Aim of the exercise.
Below, the article on the conversion therapy study is followed by data. List every kind of harm and every kind of minority stress that the article reports for the two groups it compares.

Extracted text.
━━━━

Even unsuccessful 'conversion therapy' isn't harmful
A leading psychology journal, Frontiers in Psychology has published a new study demonstrating that even when they don't have the desired effect, sexual orientation change efforts (SOCE) do not cause harm.
The peer-reviewed paper by Paul Sullins compares US adults who have experienced some form of SOCE with those who haven't. It finds that the two groups were indistinguishable on measures of psychological and behavioural harm – even though the SOCE group had experienced higher lifetime and current minority stress.
The study throws further doubts on the conclusions of the research used by the UK government to justify its proposed ban on conversion therapy. The study concludes that "concerns to restrict or ban SOCE due to elevated harm are unfounded".
Sullins, who is Research Associate Professor at the Catholic University of America, commented: "It would be a perverse policy indeed, for example, for heart surgery to be discouraged or even banned because those undergoing it experienced higher rates of cardiac dysfunction than the general population before the surgery."

━━━━

Data excerpts.
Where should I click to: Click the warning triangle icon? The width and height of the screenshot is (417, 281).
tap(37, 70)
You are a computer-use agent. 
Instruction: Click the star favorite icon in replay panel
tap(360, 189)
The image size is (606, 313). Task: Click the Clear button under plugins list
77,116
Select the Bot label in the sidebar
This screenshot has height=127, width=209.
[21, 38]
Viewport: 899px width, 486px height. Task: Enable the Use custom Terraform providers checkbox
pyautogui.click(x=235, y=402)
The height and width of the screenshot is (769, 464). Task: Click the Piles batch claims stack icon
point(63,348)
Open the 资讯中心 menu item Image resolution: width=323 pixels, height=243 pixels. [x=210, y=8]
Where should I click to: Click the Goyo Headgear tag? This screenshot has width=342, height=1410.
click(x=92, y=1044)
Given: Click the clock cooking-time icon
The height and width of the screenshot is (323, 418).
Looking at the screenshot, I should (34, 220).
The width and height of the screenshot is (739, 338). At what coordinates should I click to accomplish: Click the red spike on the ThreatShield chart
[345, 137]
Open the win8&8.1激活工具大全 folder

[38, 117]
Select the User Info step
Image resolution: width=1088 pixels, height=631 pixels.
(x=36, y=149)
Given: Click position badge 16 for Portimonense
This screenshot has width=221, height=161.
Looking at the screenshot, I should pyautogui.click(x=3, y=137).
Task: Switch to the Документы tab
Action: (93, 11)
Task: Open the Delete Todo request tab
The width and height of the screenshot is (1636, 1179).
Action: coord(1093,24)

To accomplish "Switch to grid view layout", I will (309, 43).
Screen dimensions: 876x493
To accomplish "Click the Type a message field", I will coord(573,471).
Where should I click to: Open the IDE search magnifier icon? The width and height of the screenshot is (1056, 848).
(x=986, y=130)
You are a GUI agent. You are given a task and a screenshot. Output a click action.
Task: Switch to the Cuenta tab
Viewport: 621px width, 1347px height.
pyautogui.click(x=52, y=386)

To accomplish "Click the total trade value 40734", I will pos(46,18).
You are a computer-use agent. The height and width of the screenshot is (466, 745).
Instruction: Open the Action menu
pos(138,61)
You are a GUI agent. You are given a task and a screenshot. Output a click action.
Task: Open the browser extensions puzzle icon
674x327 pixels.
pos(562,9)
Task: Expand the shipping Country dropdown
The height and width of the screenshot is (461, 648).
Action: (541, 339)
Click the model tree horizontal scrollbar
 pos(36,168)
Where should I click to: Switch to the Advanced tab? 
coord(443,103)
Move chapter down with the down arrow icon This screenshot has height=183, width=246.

━━━━

Worked solution.
- Psychological harm
- Behavioural harm
- Lifetime minority stress
- Current minority stress